------ DATA IN THIS EXERCISE ------

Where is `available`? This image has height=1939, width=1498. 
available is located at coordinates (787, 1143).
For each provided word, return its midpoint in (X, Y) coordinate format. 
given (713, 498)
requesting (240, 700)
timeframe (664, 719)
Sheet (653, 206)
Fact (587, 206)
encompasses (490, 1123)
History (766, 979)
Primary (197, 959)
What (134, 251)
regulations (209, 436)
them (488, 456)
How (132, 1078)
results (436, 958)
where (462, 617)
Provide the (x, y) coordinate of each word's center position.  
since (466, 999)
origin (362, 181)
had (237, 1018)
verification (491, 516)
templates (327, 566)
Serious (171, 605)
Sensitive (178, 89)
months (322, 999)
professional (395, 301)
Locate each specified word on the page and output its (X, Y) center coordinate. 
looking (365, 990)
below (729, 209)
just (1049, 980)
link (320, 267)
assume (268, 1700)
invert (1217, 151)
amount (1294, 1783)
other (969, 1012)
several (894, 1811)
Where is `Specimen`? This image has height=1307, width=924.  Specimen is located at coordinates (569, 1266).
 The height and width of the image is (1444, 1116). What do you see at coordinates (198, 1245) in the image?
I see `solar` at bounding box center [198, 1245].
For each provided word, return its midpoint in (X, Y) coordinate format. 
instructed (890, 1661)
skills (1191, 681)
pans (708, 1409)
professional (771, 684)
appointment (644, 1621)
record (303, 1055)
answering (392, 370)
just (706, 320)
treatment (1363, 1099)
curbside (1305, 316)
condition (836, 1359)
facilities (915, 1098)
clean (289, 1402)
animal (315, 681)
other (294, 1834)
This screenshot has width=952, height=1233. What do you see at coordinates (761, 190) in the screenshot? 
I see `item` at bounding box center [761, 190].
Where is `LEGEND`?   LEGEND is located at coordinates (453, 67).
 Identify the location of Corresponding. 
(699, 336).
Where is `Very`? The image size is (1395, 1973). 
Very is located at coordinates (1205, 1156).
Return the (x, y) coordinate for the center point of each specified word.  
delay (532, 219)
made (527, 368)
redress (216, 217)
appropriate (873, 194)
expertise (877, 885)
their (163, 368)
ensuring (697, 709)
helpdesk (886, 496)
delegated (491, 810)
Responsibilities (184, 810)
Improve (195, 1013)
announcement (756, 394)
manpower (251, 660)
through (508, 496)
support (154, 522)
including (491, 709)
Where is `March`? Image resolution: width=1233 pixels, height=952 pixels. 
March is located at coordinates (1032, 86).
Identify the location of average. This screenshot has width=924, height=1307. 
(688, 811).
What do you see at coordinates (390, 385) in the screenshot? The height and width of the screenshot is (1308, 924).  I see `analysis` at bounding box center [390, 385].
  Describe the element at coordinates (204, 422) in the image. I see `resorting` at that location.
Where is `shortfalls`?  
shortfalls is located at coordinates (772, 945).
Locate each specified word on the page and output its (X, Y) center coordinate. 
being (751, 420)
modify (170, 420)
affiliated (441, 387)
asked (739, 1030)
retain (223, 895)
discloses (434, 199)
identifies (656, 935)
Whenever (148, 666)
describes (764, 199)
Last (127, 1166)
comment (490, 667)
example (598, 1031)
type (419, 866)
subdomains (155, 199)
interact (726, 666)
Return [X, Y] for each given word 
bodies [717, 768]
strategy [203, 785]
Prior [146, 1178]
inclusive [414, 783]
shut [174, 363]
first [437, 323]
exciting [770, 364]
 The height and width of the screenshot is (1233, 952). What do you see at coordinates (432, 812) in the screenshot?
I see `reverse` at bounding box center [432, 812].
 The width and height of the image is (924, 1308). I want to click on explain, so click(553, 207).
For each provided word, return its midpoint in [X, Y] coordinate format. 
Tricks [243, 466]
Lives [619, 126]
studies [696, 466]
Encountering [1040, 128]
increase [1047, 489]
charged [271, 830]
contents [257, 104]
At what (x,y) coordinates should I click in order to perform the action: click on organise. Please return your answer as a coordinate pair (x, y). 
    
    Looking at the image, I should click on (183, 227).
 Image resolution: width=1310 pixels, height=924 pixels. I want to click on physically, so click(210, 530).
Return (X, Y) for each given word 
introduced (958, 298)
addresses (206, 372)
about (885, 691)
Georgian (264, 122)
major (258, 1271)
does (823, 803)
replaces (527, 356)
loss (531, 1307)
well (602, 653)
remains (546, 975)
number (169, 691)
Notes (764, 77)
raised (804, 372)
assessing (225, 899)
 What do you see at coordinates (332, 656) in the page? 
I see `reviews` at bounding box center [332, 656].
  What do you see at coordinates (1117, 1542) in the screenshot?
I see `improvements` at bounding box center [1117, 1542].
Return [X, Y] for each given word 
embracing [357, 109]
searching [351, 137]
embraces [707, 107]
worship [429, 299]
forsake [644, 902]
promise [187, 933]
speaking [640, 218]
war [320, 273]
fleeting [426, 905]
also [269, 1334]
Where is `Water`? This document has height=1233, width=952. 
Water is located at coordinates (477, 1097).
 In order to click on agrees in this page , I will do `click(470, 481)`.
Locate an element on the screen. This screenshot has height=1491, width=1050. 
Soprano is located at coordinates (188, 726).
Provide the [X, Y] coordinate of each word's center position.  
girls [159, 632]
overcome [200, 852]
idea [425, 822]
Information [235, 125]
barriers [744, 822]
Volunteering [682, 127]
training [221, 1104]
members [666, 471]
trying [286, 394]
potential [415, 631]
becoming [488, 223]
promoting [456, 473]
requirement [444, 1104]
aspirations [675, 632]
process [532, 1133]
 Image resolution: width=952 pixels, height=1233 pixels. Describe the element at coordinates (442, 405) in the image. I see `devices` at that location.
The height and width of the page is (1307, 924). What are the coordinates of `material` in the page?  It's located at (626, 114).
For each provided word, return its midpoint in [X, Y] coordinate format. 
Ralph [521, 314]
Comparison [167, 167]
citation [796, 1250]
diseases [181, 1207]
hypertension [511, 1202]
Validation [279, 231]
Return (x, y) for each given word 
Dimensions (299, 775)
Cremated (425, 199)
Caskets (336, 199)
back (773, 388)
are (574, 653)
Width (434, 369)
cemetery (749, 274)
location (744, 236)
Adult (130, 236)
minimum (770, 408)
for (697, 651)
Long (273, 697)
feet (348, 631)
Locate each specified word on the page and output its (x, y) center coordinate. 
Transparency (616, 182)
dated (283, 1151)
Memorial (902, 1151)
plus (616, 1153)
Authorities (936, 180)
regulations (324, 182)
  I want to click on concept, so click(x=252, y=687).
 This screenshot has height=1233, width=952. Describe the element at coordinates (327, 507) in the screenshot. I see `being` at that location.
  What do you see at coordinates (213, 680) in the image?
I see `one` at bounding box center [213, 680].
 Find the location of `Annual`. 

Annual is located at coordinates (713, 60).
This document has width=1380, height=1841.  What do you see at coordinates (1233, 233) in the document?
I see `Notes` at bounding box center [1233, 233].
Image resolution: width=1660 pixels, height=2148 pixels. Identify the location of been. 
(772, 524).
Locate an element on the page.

------

* _TASK GOAL_
Rewrite all of the data above, switching "midpoint" to "middle point" wherever it occurs and leaving every other word unchanged.

* _TASK ANSWER_
Where is `available`? This image has height=1939, width=1498. 
available is located at coordinates (787, 1143).
For each provided word, return its middle point in (X, Y) coordinate format. 
given (713, 498)
requesting (240, 700)
timeframe (664, 719)
Sheet (653, 206)
Fact (587, 206)
encompasses (490, 1123)
History (766, 979)
Primary (197, 959)
What (134, 251)
regulations (209, 436)
them (488, 456)
How (132, 1078)
results (436, 958)
where (462, 617)
Provide the (x, y) coordinate of each word's center position.  
since (466, 999)
origin (362, 181)
had (237, 1018)
verification (491, 516)
templates (327, 566)
Serious (171, 605)
Sensitive (178, 89)
months (322, 999)
professional (395, 301)
Locate each specified word on the page and output its (X, Y) center coordinate. 
looking (365, 990)
below (729, 209)
just (1049, 980)
link (320, 267)
assume (268, 1700)
invert (1217, 151)
amount (1294, 1783)
other (969, 1012)
several (894, 1811)
Where is `Specimen`? This image has height=1307, width=924.  Specimen is located at coordinates (569, 1266).
 The height and width of the image is (1444, 1116). What do you see at coordinates (198, 1245) in the image?
I see `solar` at bounding box center [198, 1245].
For each provided word, return its middle point in (X, Y) coordinate format. 
instructed (890, 1661)
skills (1191, 681)
pans (708, 1409)
professional (771, 684)
appointment (644, 1621)
record (303, 1055)
answering (392, 370)
just (706, 320)
treatment (1363, 1099)
curbside (1305, 316)
condition (836, 1359)
facilities (915, 1098)
clean (289, 1402)
animal (315, 681)
other (294, 1834)
This screenshot has width=952, height=1233. What do you see at coordinates (761, 190) in the screenshot? 
I see `item` at bounding box center [761, 190].
Where is `LEGEND`?   LEGEND is located at coordinates (453, 67).
 Identify the location of Corresponding. 
(699, 336).
Where is `Very`? The image size is (1395, 1973). 
Very is located at coordinates (1205, 1156).
Return the (x, y) coordinate for the center point of each specified word.  
delay (532, 219)
made (527, 368)
redress (216, 217)
appropriate (873, 194)
expertise (877, 885)
their (163, 368)
ensuring (697, 709)
helpdesk (886, 496)
delegated (491, 810)
Responsibilities (184, 810)
Improve (195, 1013)
announcement (756, 394)
manpower (251, 660)
through (508, 496)
support (154, 522)
including (491, 709)
Where is `March`? Image resolution: width=1233 pixels, height=952 pixels. 
March is located at coordinates (1032, 86).
Identify the location of average. This screenshot has width=924, height=1307. 
(688, 811).
What do you see at coordinates (390, 385) in the screenshot? The height and width of the screenshot is (1308, 924).  I see `analysis` at bounding box center [390, 385].
  Describe the element at coordinates (204, 422) in the image. I see `resorting` at that location.
Where is `shortfalls`?  
shortfalls is located at coordinates (772, 945).
Locate each specified word on the page and output its (X, Y) center coordinate. 
being (751, 420)
modify (170, 420)
affiliated (441, 387)
asked (739, 1030)
retain (223, 895)
discloses (434, 199)
identifies (656, 935)
Whenever (148, 666)
describes (764, 199)
Last (127, 1166)
comment (490, 667)
example (598, 1031)
type (419, 866)
subdomains (155, 199)
interact (726, 666)
Return [X, Y] for each given word 
bodies [717, 768]
strategy [203, 785]
Prior [146, 1178]
inclusive [414, 783]
shut [174, 363]
first [437, 323]
exciting [770, 364]
 The height and width of the screenshot is (1233, 952). What do you see at coordinates (432, 812) in the screenshot?
I see `reverse` at bounding box center [432, 812].
 The width and height of the image is (924, 1308). I want to click on explain, so click(553, 207).
For each provided word, return its middle point in [X, Y] coordinate format. 
Tricks [243, 466]
Lives [619, 126]
studies [696, 466]
Encountering [1040, 128]
increase [1047, 489]
charged [271, 830]
contents [257, 104]
At what (x,y) coordinates should I click in order to perform the action: click on organise. Please return your answer as a coordinate pair (x, y). 
    
    Looking at the image, I should click on (183, 227).
 Image resolution: width=1310 pixels, height=924 pixels. I want to click on physically, so click(210, 530).
Return (X, Y) for each given word 
introduced (958, 298)
addresses (206, 372)
about (885, 691)
Georgian (264, 122)
major (258, 1271)
does (823, 803)
replaces (527, 356)
loss (531, 1307)
well (602, 653)
remains (546, 975)
number (169, 691)
Notes (764, 77)
raised (804, 372)
assessing (225, 899)
 What do you see at coordinates (332, 656) in the page? 
I see `reviews` at bounding box center [332, 656].
  What do you see at coordinates (1117, 1542) in the screenshot?
I see `improvements` at bounding box center [1117, 1542].
Return [X, Y] for each given word 
embracing [357, 109]
searching [351, 137]
embraces [707, 107]
worship [429, 299]
forsake [644, 902]
promise [187, 933]
speaking [640, 218]
war [320, 273]
fleeting [426, 905]
also [269, 1334]
Where is `Water`? This document has height=1233, width=952. 
Water is located at coordinates (477, 1097).
 In order to click on agrees in this page , I will do `click(470, 481)`.
Locate an element on the screen. This screenshot has height=1491, width=1050. 
Soprano is located at coordinates (188, 726).
Provide the [X, Y] coordinate of each word's center position.  
girls [159, 632]
overcome [200, 852]
idea [425, 822]
Information [235, 125]
barriers [744, 822]
Volunteering [682, 127]
training [221, 1104]
members [666, 471]
trying [286, 394]
potential [415, 631]
becoming [488, 223]
promoting [456, 473]
requirement [444, 1104]
aspirations [675, 632]
process [532, 1133]
 Image resolution: width=952 pixels, height=1233 pixels. Describe the element at coordinates (442, 405) in the image. I see `devices` at that location.
The height and width of the page is (1307, 924). What are the coordinates of `material` in the page?  It's located at (626, 114).
For each provided word, return its middle point in [X, Y] coordinate format. 
Ralph [521, 314]
Comparison [167, 167]
citation [796, 1250]
diseases [181, 1207]
hypertension [511, 1202]
Validation [279, 231]
Return (x, y) for each given word 
Dimensions (299, 775)
Cremated (425, 199)
Caskets (336, 199)
back (773, 388)
are (574, 653)
Width (434, 369)
cemetery (749, 274)
location (744, 236)
Adult (130, 236)
minimum (770, 408)
for (697, 651)
Long (273, 697)
feet (348, 631)
Locate each specified word on the page and output its (x, y) center coordinate. 
Transparency (616, 182)
dated (283, 1151)
Memorial (902, 1151)
plus (616, 1153)
Authorities (936, 180)
regulations (324, 182)
  I want to click on concept, so click(x=252, y=687).
 This screenshot has height=1233, width=952. Describe the element at coordinates (327, 507) in the screenshot. I see `being` at that location.
  What do you see at coordinates (213, 680) in the image?
I see `one` at bounding box center [213, 680].
 Find the location of `Annual`. 

Annual is located at coordinates (713, 60).
This document has width=1380, height=1841.  What do you see at coordinates (1233, 233) in the document?
I see `Notes` at bounding box center [1233, 233].
Image resolution: width=1660 pixels, height=2148 pixels. Identify the location of been. 
(772, 524).
Locate an element on the page.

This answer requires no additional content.